15/05/2022
Desde 1950 se viene usando la ozonización del agua para el lavado del pescado en buques japoneses. Al aplicar la ozonización del agua del mar para la fabricación del hielo y para el lavado del pescado después de un tratamiento previo, los coloca como los más innovadores.
Estas grandes flotas congeladoras congelan el agua ozonizada para la conservación del pescado congelado, habiendo demostrado que la gamba congelada durante dos años con hielo ozonizado, no ha perdido el sabor ni sus condiciones, siendo prácticamente indiferenciable de una gamba fresca.
En España, en zonas tan ricas en industria pesquera como son Galicia y Andalucía Occidental, la ozonización del aire de las bodegas pesqueras viene utilizándose desde hace más de una década, siendo una medida de higiene vital, sobre todo para barcos que utilizan todavía métodos tradicionales de conservación, en cuyas bodegas no se dispone de congeladores.
Con el hielo, los gérmenes contenidos en el pescado permanecen inmóviles. Cuando encuentran las condiciones de temperatura y humedad adecuadas, vuelven a resurgir perjudicando el producto. A la proliferación de microorganismos inherentes al propio pescado, se le suma la contaminación del mismo aire de la bodega, la cual no se abre más que una o dos veces al día, por lo que se acrecentará el enrarecimiento del ambiente.
El Ozono destruye los microorganismos del pescado y periféricos, deja un ambiente totalmente aséptico, favorece la conservación y en definitiva, evita la putrefacción y pérdida del pescado.

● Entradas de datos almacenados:
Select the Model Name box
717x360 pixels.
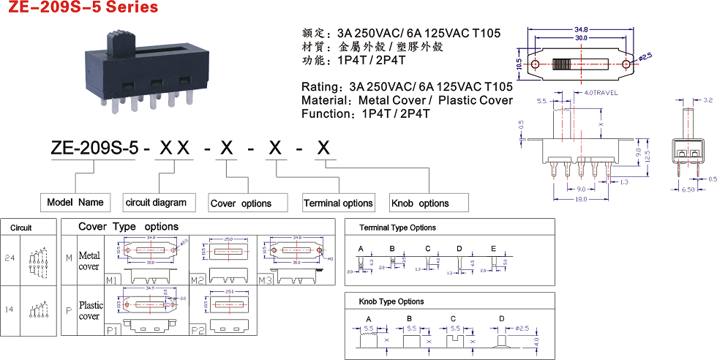(75, 203)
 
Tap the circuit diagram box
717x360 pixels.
(156, 203)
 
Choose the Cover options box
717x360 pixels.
(241, 203)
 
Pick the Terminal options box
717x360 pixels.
(338, 203)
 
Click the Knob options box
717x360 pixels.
(420, 203)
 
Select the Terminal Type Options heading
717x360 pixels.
(397, 228)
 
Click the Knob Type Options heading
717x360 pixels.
(391, 301)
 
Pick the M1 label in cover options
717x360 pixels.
(113, 280)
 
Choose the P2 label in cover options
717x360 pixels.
(197, 329)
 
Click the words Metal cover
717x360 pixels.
(89, 261)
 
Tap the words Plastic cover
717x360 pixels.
(91, 310)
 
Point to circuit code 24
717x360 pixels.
(10, 258)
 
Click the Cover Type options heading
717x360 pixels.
(128, 227)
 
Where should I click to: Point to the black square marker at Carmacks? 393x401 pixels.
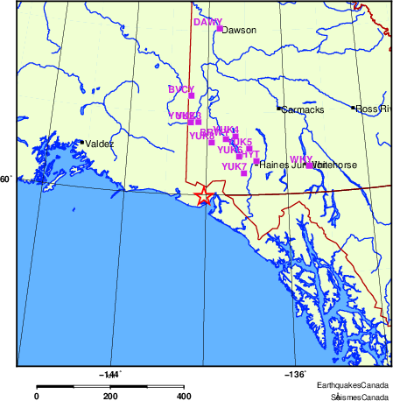pos(279,109)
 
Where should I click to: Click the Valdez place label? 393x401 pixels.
pos(99,144)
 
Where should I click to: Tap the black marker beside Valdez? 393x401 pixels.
pos(81,142)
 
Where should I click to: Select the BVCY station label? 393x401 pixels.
pos(180,89)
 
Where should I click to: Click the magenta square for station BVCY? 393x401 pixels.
pos(191,95)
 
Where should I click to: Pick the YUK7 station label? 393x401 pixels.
pos(234,166)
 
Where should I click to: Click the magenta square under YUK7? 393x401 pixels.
pos(243,173)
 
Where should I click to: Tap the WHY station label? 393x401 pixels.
pos(300,158)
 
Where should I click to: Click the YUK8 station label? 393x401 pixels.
pos(201,136)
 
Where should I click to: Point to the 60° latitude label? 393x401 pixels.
pos(6,179)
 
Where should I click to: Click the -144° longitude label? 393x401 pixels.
pos(110,374)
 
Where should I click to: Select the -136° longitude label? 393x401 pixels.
pos(295,374)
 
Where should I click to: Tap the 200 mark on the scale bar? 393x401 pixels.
pos(110,396)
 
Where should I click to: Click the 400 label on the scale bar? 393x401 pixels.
pos(185,396)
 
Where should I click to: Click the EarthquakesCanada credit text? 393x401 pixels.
pos(353,386)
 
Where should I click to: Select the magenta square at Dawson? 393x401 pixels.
pos(219,28)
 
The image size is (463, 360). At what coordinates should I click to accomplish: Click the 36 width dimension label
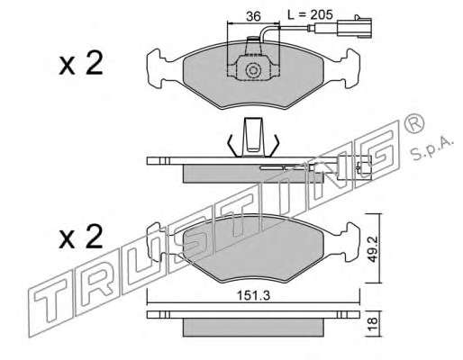click(253, 16)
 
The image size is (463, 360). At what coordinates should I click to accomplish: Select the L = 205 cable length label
click(310, 14)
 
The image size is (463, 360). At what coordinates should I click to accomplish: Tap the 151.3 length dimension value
click(254, 296)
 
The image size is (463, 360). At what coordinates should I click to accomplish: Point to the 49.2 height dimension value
click(373, 248)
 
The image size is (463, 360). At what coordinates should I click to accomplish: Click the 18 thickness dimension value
click(373, 324)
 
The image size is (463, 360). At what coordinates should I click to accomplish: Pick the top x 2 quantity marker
click(81, 63)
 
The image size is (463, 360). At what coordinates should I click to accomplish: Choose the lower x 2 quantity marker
click(81, 237)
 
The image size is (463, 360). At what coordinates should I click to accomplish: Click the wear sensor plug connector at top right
click(354, 28)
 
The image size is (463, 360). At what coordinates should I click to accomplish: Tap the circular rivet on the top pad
click(253, 71)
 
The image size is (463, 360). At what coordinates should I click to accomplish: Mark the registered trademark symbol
click(414, 124)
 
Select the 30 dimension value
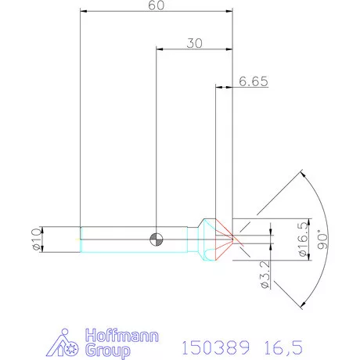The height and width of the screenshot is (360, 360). coord(194,44)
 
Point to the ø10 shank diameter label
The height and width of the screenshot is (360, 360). coord(34,239)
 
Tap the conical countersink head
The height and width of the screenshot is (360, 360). coord(207,239)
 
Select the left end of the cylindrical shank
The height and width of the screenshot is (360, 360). coord(81,239)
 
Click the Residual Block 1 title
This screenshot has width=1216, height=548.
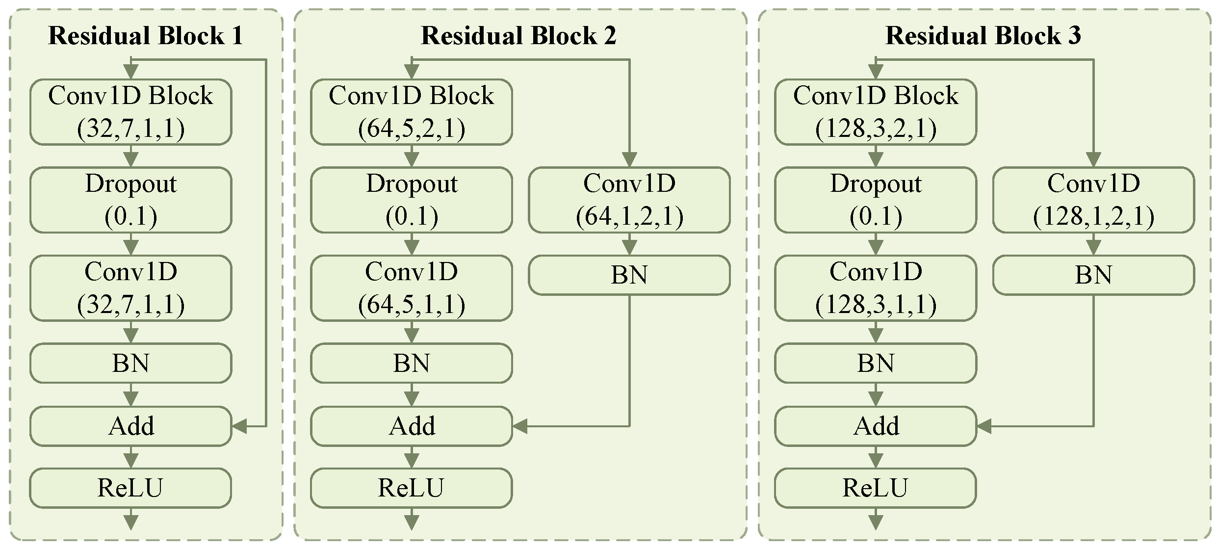[146, 36]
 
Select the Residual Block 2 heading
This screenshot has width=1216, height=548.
[518, 36]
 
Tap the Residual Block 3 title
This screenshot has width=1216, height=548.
[983, 36]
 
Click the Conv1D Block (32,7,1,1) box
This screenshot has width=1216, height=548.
[130, 112]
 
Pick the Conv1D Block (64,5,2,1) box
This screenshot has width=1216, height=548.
[412, 112]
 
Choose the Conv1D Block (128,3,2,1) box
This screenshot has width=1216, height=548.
[876, 112]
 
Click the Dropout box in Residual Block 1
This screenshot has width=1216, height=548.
[130, 200]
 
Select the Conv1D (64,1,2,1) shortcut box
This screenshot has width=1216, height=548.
[629, 200]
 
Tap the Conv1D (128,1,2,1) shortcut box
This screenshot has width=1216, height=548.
[1094, 200]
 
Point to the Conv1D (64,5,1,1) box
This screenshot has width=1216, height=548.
[412, 288]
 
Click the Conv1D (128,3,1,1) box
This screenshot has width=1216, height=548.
[876, 288]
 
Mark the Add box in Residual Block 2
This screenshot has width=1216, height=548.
[412, 426]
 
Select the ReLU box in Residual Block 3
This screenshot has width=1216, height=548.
[876, 488]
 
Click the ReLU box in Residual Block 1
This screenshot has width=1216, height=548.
[130, 488]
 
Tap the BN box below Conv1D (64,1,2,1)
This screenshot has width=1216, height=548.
[629, 275]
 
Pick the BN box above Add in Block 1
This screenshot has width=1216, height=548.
[130, 363]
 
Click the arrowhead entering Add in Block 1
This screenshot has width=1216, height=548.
[240, 426]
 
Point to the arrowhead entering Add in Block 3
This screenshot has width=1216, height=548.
[984, 426]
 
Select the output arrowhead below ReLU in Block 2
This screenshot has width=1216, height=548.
[412, 522]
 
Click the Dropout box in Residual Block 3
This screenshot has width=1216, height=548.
[876, 200]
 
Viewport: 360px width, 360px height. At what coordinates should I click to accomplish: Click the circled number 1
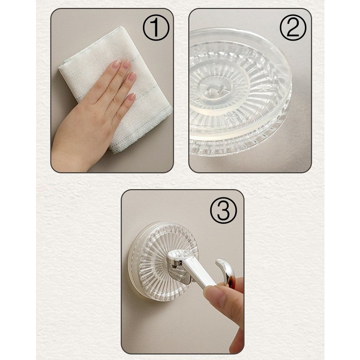point(156,28)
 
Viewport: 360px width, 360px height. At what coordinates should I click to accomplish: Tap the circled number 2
point(293,28)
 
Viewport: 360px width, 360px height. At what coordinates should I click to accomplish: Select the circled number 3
point(223,211)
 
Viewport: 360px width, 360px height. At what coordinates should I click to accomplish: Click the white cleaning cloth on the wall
point(115,90)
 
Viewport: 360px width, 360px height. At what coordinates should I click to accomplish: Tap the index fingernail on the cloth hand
point(116,64)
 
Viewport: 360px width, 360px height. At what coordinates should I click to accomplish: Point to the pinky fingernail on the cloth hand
point(131,97)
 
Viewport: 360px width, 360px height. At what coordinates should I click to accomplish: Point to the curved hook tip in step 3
point(219,262)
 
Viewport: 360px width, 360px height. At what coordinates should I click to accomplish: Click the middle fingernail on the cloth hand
point(126,65)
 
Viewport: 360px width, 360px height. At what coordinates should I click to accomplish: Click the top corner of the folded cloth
point(121,28)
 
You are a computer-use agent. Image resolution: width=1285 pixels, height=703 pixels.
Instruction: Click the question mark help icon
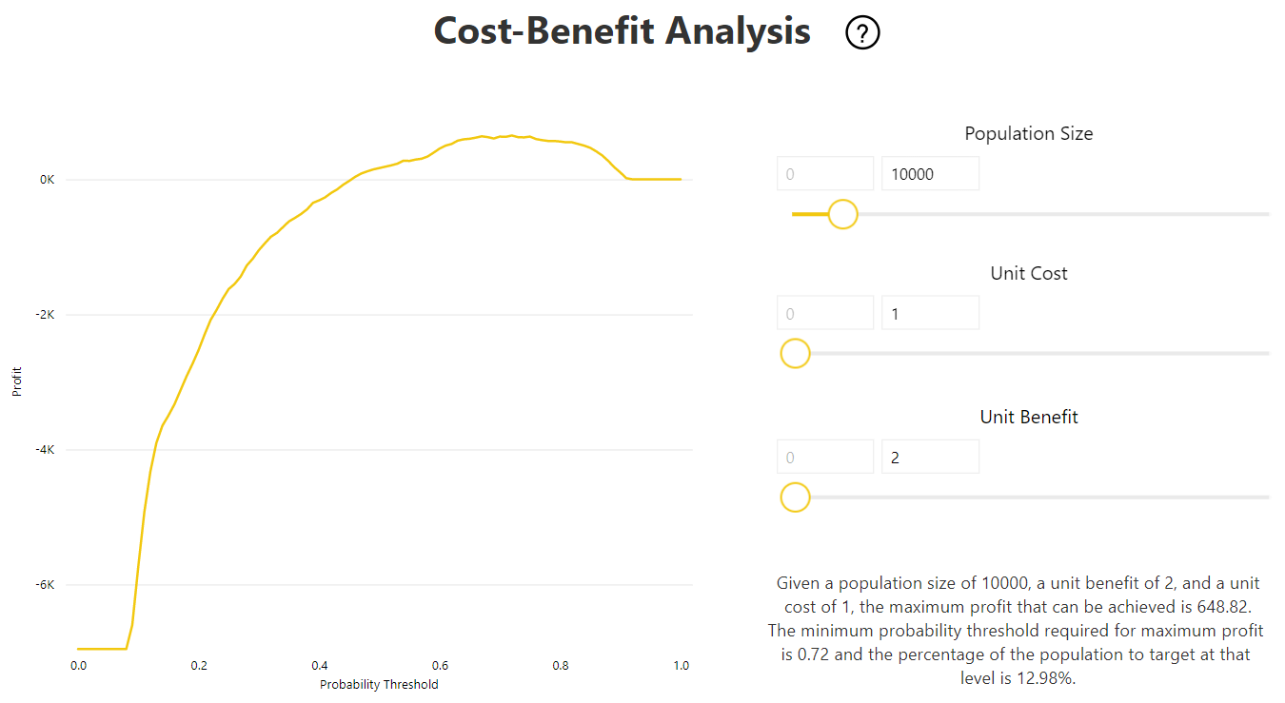click(862, 33)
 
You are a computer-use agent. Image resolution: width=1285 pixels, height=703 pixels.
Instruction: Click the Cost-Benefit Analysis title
click(622, 31)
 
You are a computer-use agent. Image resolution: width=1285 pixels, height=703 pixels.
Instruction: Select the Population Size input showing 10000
click(930, 174)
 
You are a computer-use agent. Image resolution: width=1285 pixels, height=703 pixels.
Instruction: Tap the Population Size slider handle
click(842, 214)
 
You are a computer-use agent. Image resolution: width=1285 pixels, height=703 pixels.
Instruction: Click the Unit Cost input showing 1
click(930, 313)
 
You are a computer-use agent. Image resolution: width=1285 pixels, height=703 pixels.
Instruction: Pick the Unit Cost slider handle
click(795, 354)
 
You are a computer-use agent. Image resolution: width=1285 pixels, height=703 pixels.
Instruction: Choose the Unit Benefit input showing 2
click(930, 457)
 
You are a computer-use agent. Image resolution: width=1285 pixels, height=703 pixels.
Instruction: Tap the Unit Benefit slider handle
click(795, 498)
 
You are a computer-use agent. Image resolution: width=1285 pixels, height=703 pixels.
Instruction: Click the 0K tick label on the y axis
click(47, 180)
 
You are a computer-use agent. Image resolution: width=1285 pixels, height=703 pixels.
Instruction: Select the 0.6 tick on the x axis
click(440, 666)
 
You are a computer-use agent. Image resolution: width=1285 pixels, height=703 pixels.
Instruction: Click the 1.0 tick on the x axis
click(681, 666)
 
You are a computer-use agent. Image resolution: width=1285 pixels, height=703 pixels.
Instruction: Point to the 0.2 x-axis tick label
click(199, 666)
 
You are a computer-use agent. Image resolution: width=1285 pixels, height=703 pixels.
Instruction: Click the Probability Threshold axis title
click(379, 684)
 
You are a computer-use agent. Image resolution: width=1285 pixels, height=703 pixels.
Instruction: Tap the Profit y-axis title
click(17, 383)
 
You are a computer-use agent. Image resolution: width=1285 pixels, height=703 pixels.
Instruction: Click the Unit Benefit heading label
click(1029, 417)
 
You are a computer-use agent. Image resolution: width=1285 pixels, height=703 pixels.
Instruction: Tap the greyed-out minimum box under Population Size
click(824, 174)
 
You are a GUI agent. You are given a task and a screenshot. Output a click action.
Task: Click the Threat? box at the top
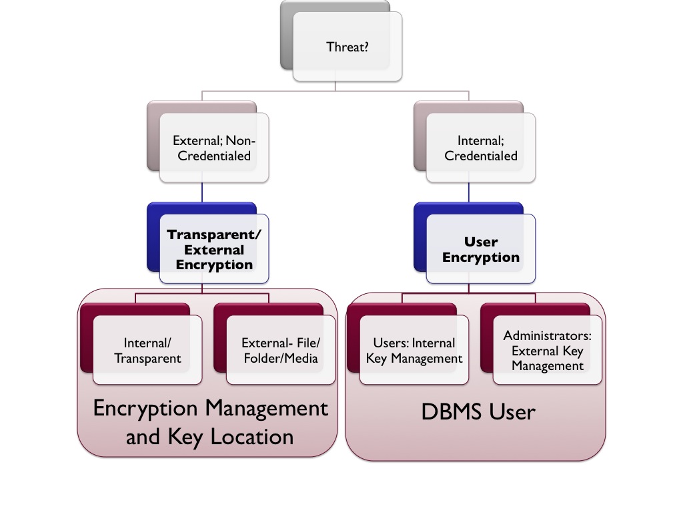point(348,47)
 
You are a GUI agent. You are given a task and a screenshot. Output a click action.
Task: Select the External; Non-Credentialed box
point(213,148)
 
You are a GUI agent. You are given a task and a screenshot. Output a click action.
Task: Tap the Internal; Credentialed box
point(480,148)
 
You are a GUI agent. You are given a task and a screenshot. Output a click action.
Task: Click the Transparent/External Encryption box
point(213,248)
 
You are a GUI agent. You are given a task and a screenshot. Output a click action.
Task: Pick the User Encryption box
point(480,249)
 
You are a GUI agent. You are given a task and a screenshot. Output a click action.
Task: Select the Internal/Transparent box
point(147,350)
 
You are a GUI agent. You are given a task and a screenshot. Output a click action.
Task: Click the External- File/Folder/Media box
point(281,350)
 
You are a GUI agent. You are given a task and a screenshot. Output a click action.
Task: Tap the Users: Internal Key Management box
point(414,350)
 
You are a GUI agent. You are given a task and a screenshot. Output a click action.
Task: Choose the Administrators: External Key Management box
point(547,350)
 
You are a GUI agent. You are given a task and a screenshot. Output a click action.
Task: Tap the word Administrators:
point(548,335)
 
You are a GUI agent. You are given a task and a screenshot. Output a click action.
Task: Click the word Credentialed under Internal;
point(481,156)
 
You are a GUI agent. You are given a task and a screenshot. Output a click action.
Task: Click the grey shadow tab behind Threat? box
point(287,40)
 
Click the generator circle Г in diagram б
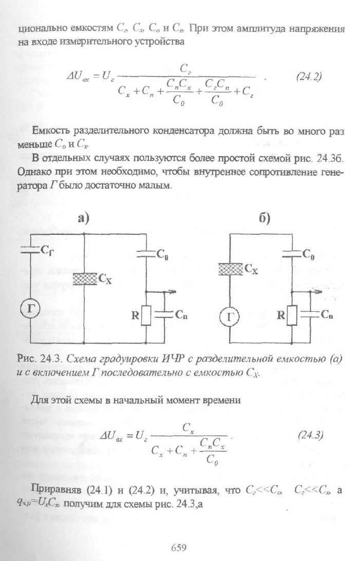pos(229,317)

● QUÉ HACER:
Según el texto sobre la ozonización en la industria pesquera, ¿desde qué año se usa la ozonización del agua para lavar el pescado en buques japoneses? Los registros no intervienen en esto.

● RESPUESTA:
Desde 1950.